This is essentially a religious story, although technically it makes no claims to be that. It's evident in Alex's relationship to Bob Marley. When Alex travelled to Jamaica, he didn't understand that in Marley's context, he really was a prophet to his people during times of extreme political oppression. As Plato observes in his "Allegory of the Cave," in The Republic, when enlightened people share their peace and enlightenment with their fellow man, their reward is typically assassination.
This is what defined Marley's religious opinions as well, so these ideas are actually central to his life as well.
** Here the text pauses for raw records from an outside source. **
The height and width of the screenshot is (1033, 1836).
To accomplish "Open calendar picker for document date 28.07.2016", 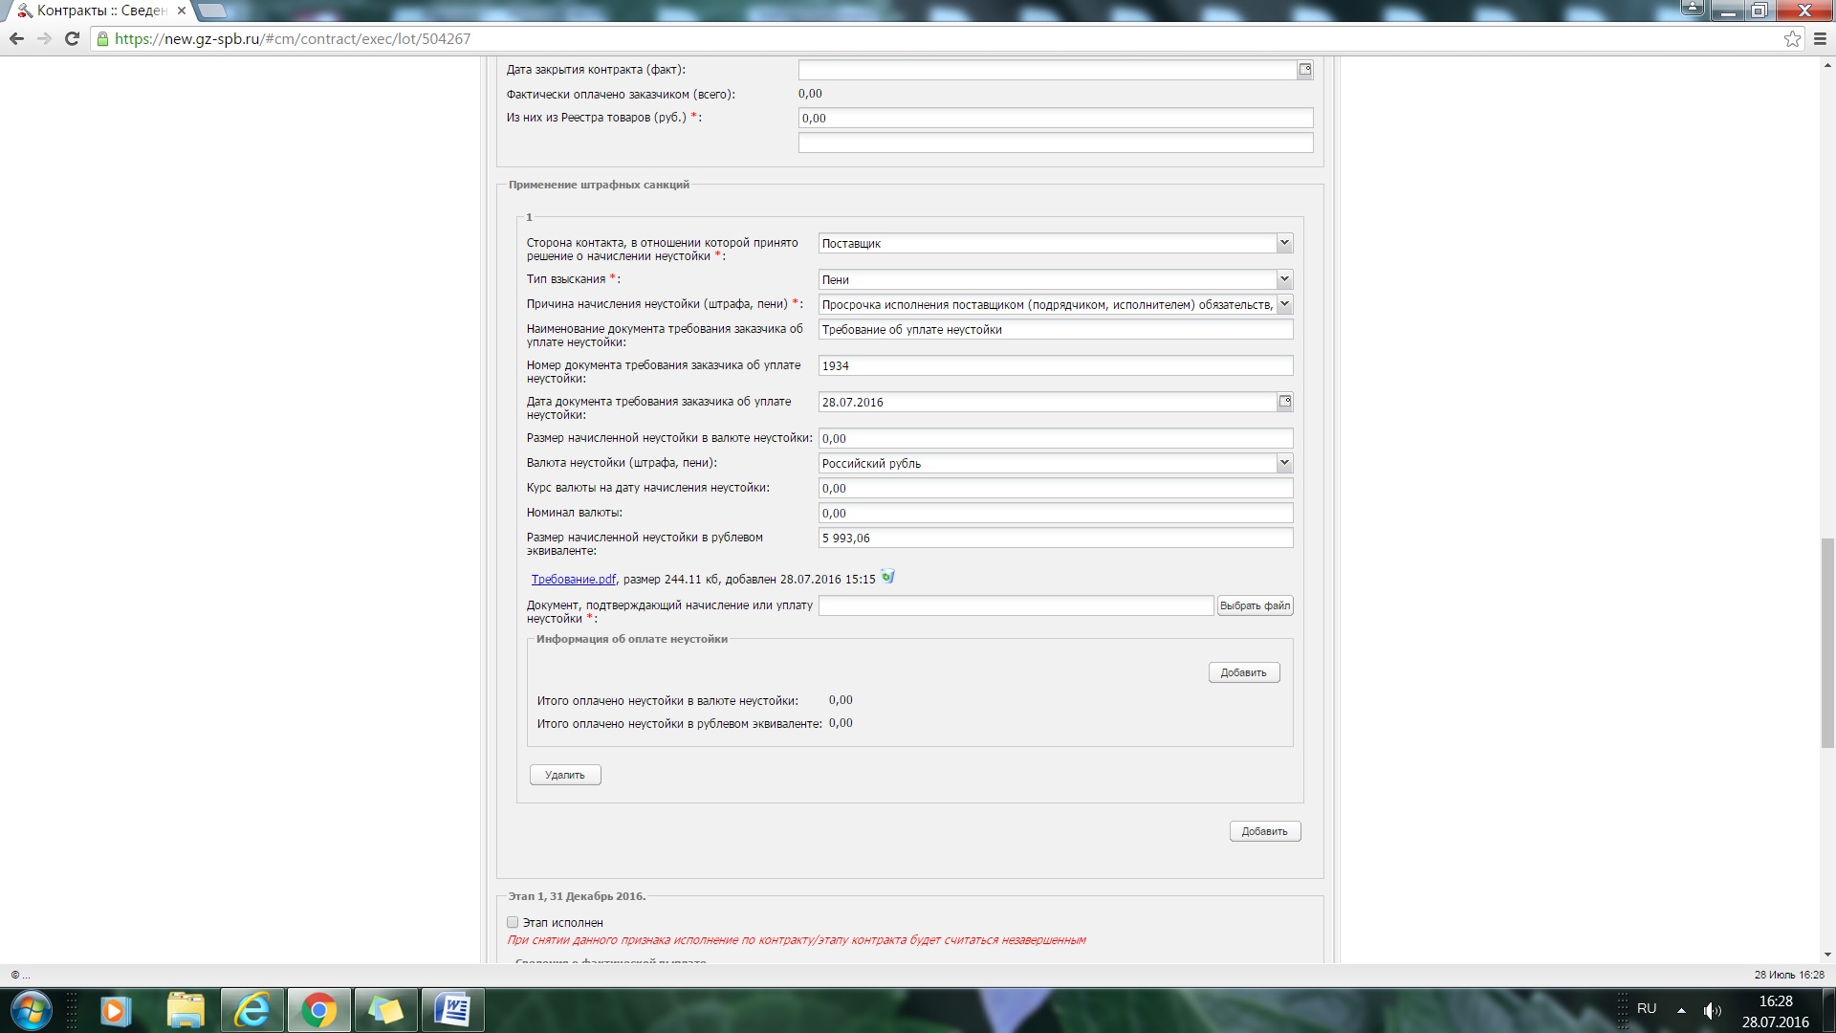I will coord(1284,402).
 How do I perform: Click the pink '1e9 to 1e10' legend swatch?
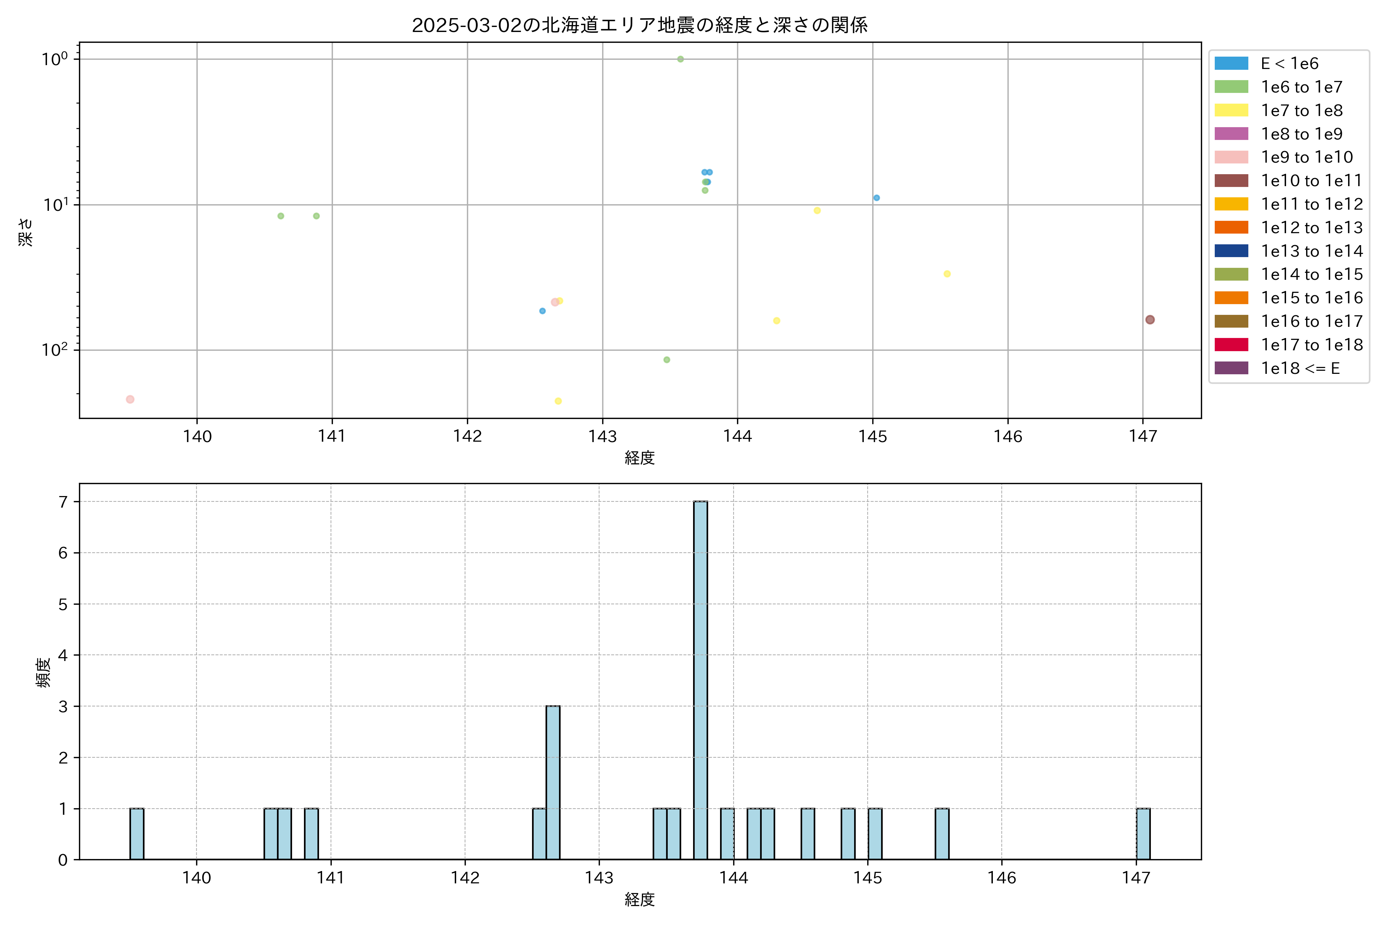1231,158
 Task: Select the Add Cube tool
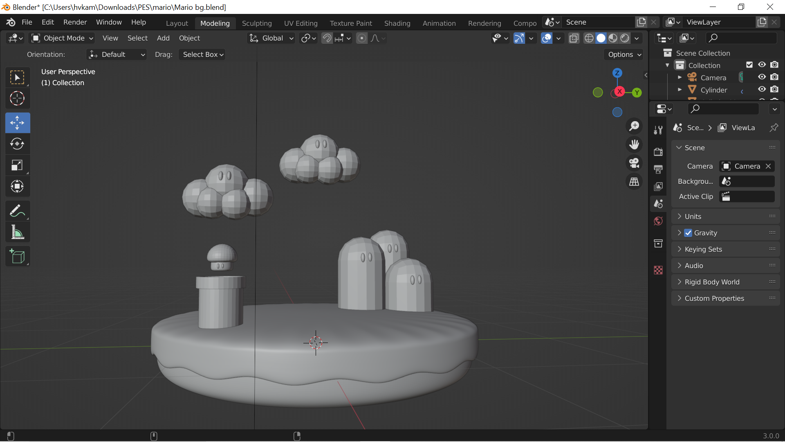[x=17, y=257]
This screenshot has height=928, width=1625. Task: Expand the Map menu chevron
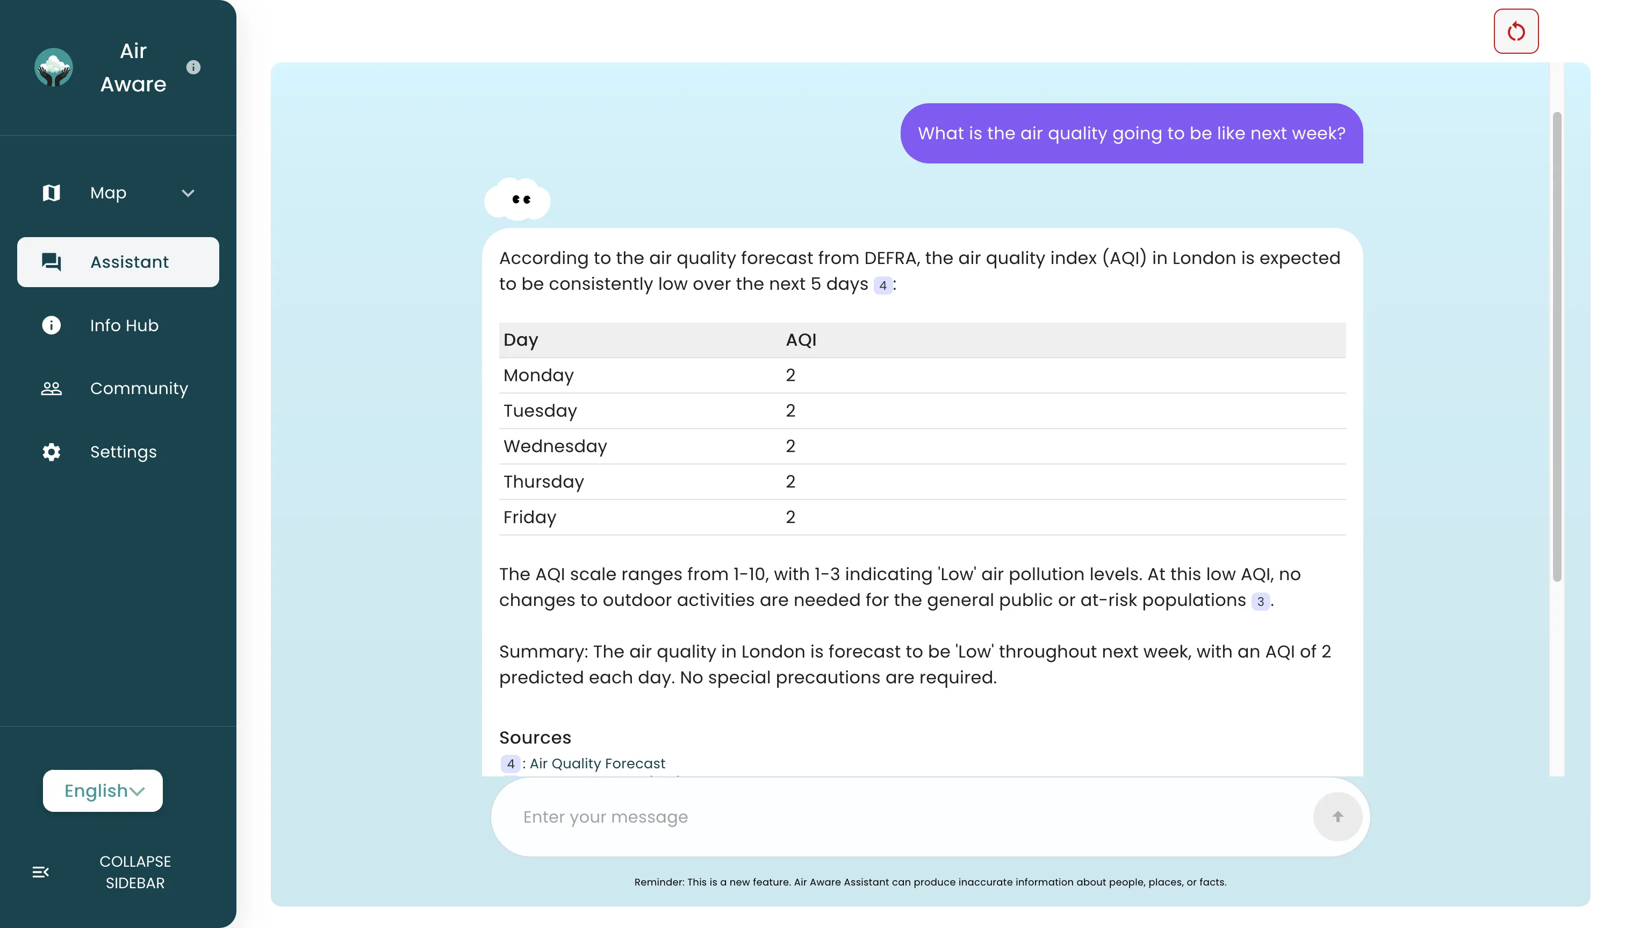point(187,192)
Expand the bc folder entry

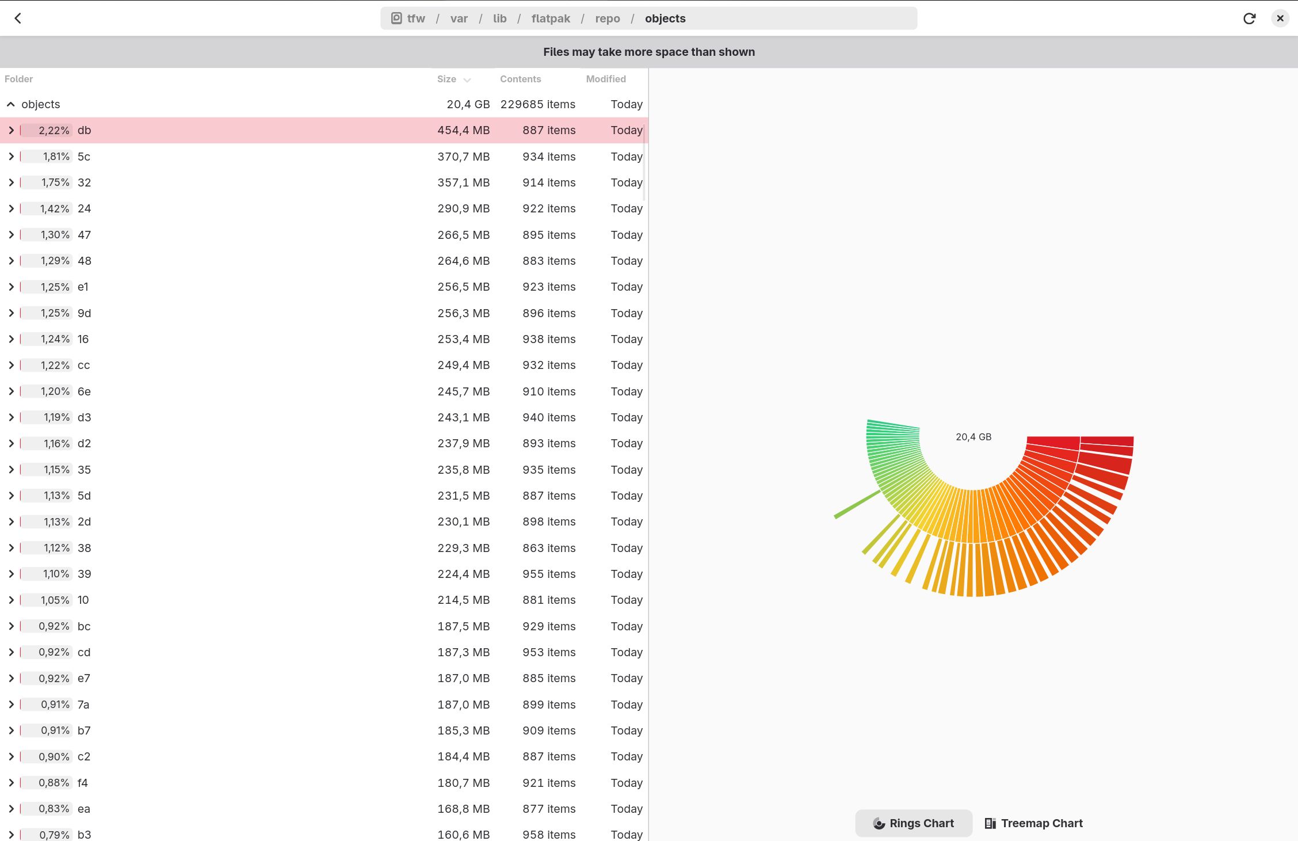(x=11, y=626)
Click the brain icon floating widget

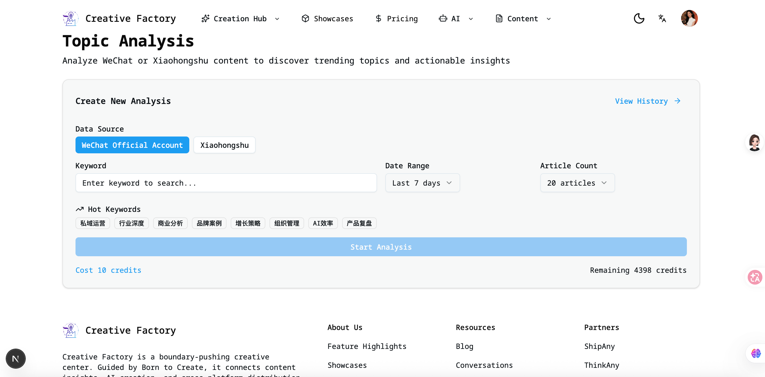pyautogui.click(x=755, y=353)
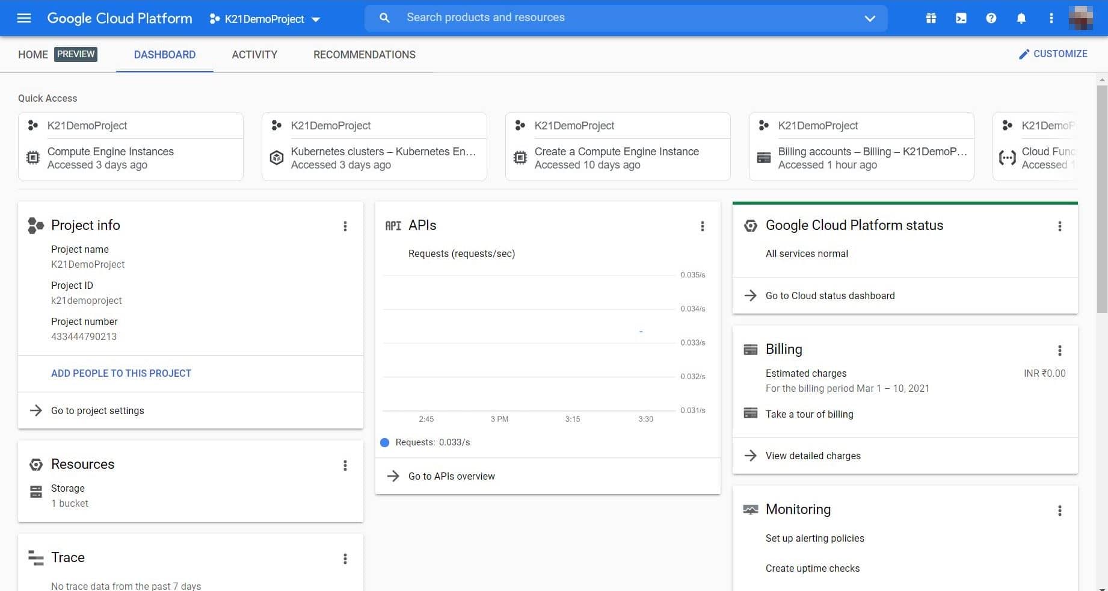The image size is (1108, 591).
Task: Open the help icon in top bar
Action: 991,18
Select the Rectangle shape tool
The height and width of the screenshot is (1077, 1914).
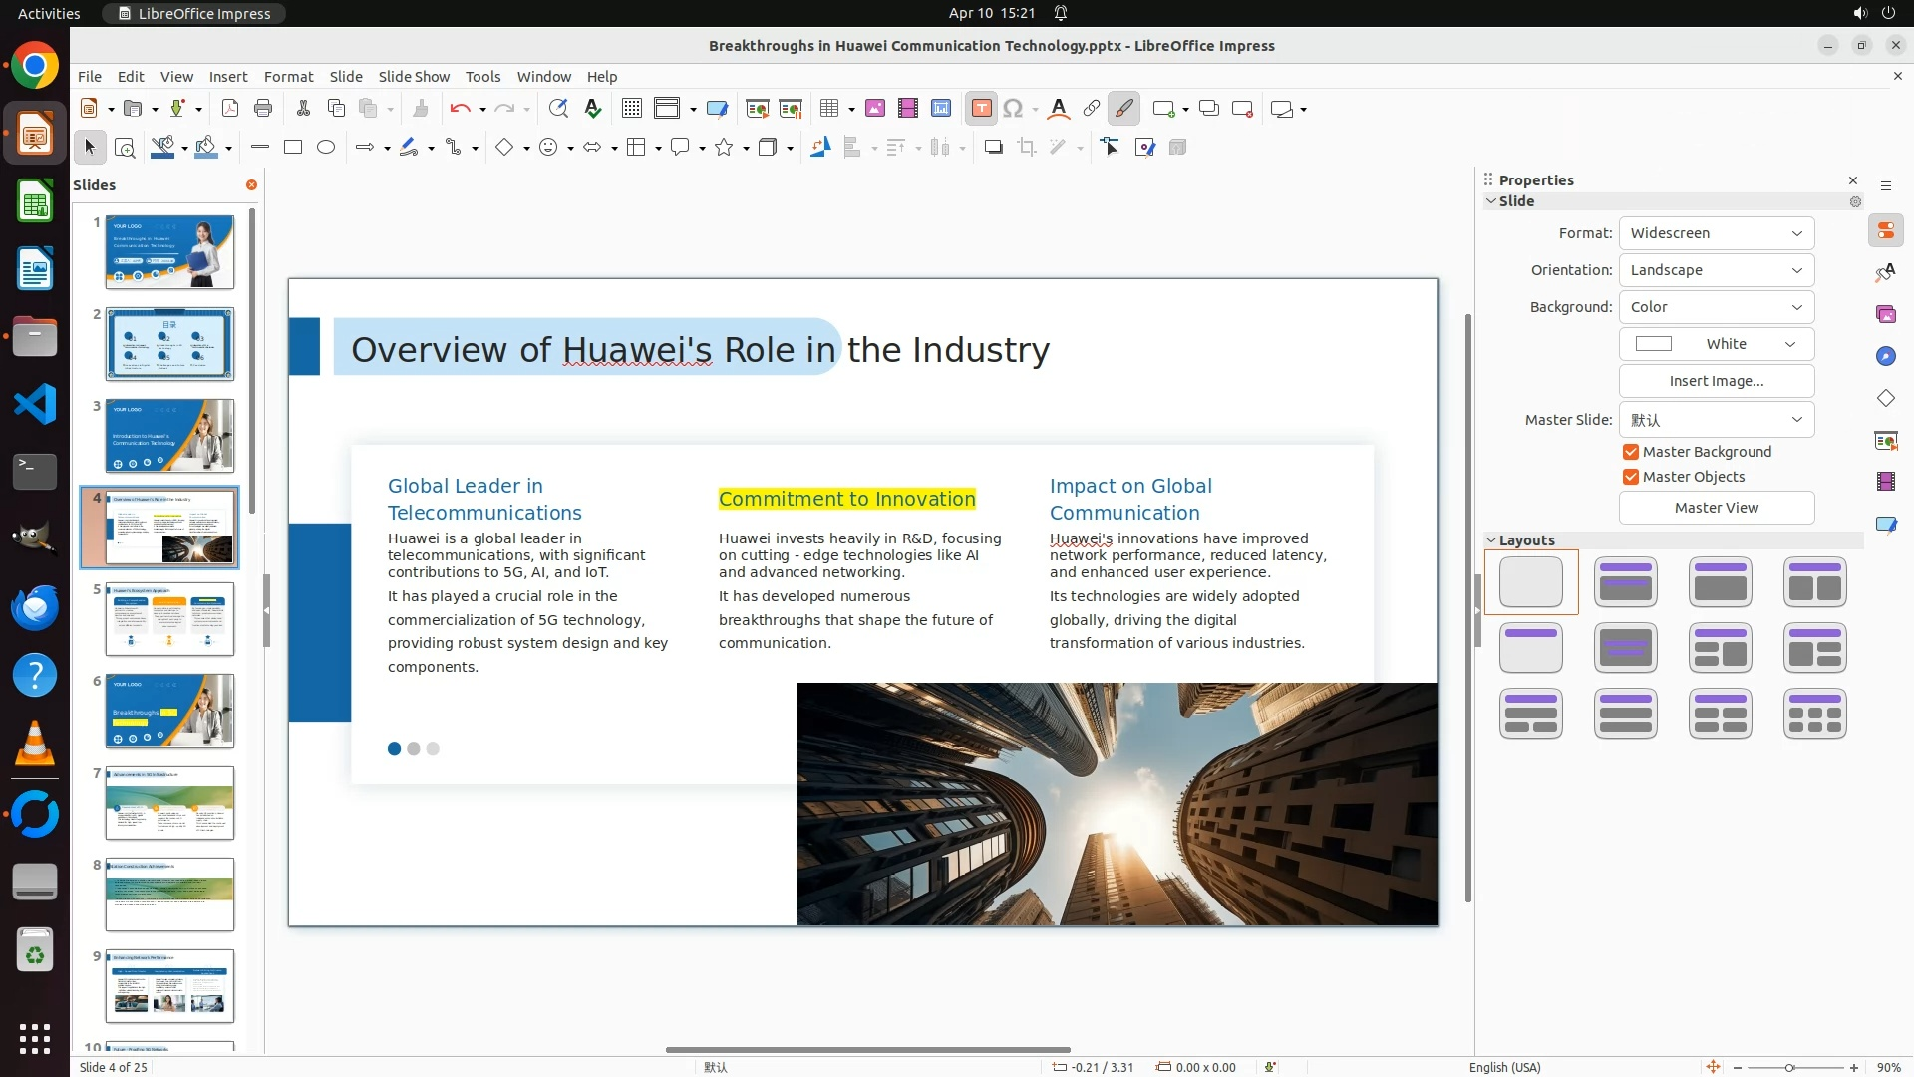point(293,148)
His entire life seems to be shaped by his awareness of Jesus Christ and the story of the gospel in the Bible. That doesn't mean that he is a normal Christian though! He was a major prophet in a Christian mystic faith called Rastafarianism, which means he also worshipped the Ethiopian emperor Haile Salassie I as a reincarnation of Jesus Christ (and therefore God). That means that Marley believed that humans could be incarnations of the Messiah, and when Nina urges him to save his own life, he has the sacred resolve to stay and face his death.
In the end, it isn't clear whether he was murdered by gang members, or whether his foot cancer killed him, because the stories have been blurred, since the gang members intimidated Marley's followers with extreme violence. This is another similarity to the Bible, because in the New Testament, Jesus's followers are persecuted like Alex is persecuted in this story.
Looking at Marley as a religious figure is actually not an unusual idea. To the followers of Rastafarianism, he is regarded as a prophet. That doesn't mean Bob Marley was perfect, and his close friends and family all agree that he was often licentious and indulgent, but Marley's life is an undeniable picture of love. He loved the people in his life, and he loved the society that he lived in, broken as it was.